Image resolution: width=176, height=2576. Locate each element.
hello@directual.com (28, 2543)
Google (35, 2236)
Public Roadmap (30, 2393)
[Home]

________________

## [Task goal]
Repeat each record exactly. Omit nothing.

## [Response for this exercise]
Image resolution: width=176, height=2576. Locate each element.
hello@directual.com (28, 2543)
Google (35, 2236)
Public Roadmap (30, 2393)
[Home]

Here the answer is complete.